Be careful, though. You are not eligible for this deduction if you also work for a company through which you are eligible to receive healthcare benefits, or if you are eligible to be covered by your spouse’s company. And, you can only deduct what you have earned from your business:

If you have a personal business, and you do not have an employer that offers you insurance, and your business makes $5,000 per year, but your healthcare premiums are $6,000 per year, you can only deduct $5,000 of your premiums.

As a self-employed individual, you can purchase a health insurance plan in either your name or in the name of one of your businesses. The name in which you register your health insurance plan is considered your plan's sponsor. You can qualify for the healthcare deduction if you are your own sponsor. If you have multiple businesses, it would be wise to purchase your health insurance plan in the name of the business you anticipate making more money from to ensure a higher deduction.

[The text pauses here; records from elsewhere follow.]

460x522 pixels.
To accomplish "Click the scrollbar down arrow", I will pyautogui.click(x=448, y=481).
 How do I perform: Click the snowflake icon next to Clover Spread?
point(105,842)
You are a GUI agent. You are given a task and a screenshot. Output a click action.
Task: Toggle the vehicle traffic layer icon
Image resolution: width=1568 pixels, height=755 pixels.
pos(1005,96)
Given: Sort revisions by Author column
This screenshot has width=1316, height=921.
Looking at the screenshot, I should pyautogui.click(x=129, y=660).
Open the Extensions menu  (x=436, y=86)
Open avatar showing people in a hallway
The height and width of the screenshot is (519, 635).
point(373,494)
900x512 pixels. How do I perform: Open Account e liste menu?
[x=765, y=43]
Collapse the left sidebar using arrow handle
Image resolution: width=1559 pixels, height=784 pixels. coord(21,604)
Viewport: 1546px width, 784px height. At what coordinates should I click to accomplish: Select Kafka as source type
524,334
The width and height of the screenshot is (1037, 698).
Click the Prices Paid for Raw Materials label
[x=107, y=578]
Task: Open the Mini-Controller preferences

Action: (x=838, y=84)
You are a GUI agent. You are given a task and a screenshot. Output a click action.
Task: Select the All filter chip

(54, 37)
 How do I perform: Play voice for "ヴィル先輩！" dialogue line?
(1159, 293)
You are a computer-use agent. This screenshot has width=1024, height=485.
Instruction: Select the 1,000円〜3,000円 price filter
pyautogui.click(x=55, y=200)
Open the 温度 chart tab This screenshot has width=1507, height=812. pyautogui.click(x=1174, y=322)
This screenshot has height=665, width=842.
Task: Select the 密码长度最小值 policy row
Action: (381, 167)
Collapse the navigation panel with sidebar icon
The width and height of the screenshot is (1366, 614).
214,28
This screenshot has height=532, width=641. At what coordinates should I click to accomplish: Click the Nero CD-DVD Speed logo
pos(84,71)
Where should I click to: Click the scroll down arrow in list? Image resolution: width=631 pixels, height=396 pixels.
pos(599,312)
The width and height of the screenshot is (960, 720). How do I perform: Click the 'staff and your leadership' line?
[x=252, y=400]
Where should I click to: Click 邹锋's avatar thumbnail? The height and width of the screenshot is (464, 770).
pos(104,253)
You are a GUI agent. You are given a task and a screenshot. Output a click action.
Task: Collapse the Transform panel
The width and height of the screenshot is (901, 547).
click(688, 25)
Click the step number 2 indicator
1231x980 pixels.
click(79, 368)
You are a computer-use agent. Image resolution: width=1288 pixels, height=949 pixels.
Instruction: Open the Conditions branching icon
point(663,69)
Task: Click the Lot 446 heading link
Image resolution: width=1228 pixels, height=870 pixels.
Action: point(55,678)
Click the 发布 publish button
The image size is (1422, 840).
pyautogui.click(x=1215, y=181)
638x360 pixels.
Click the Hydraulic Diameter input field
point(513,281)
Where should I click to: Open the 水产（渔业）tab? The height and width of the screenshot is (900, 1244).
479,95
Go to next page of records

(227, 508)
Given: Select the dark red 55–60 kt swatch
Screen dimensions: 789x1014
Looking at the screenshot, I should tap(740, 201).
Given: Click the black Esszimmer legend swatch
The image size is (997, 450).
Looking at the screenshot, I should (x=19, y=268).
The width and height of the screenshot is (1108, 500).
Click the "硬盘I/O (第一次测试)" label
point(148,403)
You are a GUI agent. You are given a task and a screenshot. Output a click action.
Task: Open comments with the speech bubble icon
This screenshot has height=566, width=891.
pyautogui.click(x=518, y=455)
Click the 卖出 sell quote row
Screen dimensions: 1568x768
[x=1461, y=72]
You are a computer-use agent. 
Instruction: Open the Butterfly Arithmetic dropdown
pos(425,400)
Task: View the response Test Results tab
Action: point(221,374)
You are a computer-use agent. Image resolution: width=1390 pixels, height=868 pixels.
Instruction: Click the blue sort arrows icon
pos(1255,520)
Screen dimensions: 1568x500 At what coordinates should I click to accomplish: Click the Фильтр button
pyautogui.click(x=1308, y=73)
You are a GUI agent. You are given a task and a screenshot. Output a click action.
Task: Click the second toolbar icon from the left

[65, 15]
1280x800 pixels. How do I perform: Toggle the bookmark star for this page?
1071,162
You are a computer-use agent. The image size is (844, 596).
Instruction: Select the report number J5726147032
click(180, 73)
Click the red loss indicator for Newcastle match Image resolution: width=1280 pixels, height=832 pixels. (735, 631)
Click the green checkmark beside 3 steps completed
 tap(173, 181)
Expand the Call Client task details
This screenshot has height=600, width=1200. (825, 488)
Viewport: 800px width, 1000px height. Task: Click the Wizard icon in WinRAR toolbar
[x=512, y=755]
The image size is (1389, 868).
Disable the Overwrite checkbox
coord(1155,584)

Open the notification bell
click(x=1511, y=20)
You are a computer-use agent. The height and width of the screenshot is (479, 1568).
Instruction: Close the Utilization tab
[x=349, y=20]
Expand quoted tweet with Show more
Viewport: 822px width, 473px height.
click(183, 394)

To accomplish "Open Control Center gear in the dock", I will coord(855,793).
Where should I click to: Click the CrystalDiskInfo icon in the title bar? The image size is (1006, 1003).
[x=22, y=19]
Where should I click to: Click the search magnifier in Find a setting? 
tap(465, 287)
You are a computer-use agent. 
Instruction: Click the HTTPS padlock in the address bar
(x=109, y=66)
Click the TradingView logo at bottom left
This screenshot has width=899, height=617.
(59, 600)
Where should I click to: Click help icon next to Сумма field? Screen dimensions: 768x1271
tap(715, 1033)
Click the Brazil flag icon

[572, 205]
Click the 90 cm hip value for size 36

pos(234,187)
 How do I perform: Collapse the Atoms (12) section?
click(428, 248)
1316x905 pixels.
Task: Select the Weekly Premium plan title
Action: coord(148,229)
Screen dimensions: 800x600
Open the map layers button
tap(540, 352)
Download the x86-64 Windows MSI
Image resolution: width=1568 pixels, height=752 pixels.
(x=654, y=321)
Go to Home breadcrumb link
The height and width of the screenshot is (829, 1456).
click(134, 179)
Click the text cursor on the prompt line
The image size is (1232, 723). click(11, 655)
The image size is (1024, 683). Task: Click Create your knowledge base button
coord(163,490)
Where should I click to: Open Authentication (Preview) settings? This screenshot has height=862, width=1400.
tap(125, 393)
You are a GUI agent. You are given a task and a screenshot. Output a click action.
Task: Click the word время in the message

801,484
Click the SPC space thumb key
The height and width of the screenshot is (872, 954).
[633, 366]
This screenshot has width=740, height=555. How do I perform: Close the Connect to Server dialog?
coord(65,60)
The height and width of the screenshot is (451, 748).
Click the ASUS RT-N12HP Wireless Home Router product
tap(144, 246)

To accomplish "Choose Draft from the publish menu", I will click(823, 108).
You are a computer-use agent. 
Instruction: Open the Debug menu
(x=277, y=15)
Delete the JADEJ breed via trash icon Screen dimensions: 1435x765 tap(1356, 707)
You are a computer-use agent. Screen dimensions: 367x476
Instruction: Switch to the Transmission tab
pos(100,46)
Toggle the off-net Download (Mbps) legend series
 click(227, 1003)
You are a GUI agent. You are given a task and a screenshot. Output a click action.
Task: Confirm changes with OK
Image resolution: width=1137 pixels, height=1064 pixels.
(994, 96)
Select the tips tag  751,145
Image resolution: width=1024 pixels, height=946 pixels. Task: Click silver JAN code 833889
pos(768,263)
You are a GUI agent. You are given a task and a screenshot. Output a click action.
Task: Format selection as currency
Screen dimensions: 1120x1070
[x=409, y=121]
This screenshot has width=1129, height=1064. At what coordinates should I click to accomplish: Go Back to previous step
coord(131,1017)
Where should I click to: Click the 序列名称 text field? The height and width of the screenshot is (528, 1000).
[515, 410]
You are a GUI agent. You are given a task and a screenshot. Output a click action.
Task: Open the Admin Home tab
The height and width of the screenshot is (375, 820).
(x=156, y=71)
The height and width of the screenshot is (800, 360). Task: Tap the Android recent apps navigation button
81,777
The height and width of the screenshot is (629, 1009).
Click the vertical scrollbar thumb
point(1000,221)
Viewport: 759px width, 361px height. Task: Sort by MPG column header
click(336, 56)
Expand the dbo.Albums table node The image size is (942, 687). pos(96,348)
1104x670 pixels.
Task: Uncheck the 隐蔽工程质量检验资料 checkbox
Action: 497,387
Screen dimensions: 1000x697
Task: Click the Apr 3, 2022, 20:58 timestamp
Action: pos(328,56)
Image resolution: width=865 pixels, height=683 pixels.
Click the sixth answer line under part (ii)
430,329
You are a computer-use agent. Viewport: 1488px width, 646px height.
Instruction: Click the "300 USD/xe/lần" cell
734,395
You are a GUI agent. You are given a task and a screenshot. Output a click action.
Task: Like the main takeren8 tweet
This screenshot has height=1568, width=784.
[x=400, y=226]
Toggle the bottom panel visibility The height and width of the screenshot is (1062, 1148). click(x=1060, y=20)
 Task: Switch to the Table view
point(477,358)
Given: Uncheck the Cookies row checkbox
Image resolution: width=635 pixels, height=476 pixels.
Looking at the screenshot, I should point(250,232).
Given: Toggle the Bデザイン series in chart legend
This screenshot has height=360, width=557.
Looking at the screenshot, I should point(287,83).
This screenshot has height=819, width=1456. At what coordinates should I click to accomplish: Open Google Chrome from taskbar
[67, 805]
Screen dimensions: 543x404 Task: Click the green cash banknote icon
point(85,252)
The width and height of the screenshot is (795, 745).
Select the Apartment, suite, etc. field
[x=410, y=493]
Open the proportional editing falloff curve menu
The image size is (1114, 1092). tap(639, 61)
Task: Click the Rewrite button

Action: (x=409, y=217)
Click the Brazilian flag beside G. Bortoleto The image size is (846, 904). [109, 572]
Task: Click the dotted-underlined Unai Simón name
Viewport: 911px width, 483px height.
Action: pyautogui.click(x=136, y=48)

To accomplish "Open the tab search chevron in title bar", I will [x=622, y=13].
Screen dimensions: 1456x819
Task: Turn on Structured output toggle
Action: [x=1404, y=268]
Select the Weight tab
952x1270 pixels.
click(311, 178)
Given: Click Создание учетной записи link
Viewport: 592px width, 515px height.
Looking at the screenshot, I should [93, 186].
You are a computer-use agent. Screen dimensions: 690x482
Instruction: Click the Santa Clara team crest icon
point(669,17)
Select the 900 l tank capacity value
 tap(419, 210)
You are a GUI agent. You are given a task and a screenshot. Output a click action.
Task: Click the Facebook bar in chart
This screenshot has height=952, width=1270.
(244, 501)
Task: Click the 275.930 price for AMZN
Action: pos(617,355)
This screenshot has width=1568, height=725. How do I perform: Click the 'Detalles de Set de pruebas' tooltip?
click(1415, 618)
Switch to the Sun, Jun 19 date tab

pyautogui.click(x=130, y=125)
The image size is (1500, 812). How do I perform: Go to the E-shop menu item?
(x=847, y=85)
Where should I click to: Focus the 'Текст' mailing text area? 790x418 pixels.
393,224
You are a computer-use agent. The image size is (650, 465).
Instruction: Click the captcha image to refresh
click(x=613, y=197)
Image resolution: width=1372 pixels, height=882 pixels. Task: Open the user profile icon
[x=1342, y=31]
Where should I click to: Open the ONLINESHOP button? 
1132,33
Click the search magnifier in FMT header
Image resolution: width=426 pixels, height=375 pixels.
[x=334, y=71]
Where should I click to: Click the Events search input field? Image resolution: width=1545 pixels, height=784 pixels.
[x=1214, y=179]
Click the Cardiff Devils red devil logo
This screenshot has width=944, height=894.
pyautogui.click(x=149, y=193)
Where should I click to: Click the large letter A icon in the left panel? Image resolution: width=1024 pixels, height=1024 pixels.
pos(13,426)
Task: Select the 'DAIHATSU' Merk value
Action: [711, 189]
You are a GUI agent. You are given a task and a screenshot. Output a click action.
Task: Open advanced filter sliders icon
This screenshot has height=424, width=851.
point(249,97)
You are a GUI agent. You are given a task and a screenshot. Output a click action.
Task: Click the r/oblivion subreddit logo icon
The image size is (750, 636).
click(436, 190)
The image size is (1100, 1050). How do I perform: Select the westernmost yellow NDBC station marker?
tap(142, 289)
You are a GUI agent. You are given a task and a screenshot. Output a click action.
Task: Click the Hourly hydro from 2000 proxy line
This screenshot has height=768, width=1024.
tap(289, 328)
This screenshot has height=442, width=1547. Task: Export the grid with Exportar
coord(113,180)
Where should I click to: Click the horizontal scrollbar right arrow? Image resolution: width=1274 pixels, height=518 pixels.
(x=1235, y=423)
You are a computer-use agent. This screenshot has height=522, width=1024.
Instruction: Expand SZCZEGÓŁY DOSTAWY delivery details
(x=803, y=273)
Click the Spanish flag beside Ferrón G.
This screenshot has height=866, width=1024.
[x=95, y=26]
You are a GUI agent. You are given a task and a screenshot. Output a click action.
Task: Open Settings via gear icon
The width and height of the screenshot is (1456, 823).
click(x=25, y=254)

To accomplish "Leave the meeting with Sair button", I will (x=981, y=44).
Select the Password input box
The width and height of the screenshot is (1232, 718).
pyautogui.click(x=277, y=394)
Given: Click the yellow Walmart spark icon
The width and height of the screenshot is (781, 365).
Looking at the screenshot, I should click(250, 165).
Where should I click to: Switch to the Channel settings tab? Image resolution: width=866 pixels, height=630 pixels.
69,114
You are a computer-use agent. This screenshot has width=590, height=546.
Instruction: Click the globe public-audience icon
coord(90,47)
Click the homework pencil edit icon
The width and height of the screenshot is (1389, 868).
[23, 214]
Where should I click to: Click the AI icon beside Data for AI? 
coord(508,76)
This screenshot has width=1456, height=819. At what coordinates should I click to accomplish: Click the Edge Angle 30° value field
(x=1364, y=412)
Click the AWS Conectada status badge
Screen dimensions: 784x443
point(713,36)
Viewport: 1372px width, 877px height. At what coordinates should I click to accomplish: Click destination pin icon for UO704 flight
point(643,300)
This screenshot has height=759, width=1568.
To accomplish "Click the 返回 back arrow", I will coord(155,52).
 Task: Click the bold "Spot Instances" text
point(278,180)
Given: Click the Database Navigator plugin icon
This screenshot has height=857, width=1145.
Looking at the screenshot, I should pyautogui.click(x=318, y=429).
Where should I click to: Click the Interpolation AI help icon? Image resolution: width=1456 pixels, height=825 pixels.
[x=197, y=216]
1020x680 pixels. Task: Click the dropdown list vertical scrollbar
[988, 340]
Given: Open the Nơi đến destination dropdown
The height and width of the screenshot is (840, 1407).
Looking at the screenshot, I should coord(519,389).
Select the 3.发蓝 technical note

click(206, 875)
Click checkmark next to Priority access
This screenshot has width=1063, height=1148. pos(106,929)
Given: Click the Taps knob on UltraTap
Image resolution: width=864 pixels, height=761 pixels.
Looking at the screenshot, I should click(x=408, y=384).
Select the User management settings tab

Education, Training, and Certifications

To strengthen career qualifications, many undergo additional education, training, or certification programs. These career enhancement options are all deductible come tax time; a perfect opportunity for someone whose educational interests are in line with their current business. There is a caveat: you may not write off education or training expenses for a career you do not yet have—it needs to be as a result of furthering the business you already operate.

For example, if you are a private chef you can write off culinary seminars and clinics with Gordan Ramsey. But if you are a copyeditor, you cannot write off that cooking class.

Paying Quarterly

It is considered a smart idea when you are self-employed to pay your taxes quarterly, instead of at tax time like everybody else. When you work for a business, you declare on your W-4 your withholdings. The amount withheld is taken on your behalf and paid to the state and federal government with each check, meaning you are paying your income taxes throughout the year.

If you are self-employed and you are not paying quarterly taxes, you will see the entire tax burden all at once.

As a self-employed person, it stands to reason that your total income year-to-year would be variable, so the numbers you submit to the IRS each quarter are estimates. If something substantial happens to your business, like you lost or gained a major contract, it would be wise to change your projections as soon as possible so that there are no tax surprises later on.

Not only that, since you will have paid less than 90% of your total taxes, you will also be subject to a penalty for underpaying throughout the year. Some people find that it is easier to manage their money and will pay the penalty amount. However, this kind of thinking is naive and gives the government more money than they are entitled to. You can manage these quarterly payments online, and when April rolls around you pay the balance owed, or pick up your refund, just like everybody else. There are multiple tools available that make managing your money easy enough that you should not leave money on the table.


Many are finding that there are numerous benefits to working for yourself. The freedom of being your own boss and earning every dollar for yourself are a couple of reasons why more and more people are choosing self-employment. In this day and age, the technology available allows people to move away from traditional modes of employment and pursue careers outside the norm.

The purpose of this article is to equip those who are new to self-employment or those who do not have the tools or know-how to manage their expenses to have a better understanding of the tax structures surrounding self-employment. The unknowns surrounding self-employment and the trepidation around self-employment tax laws have been shattered thanks to the boom of the gig economy.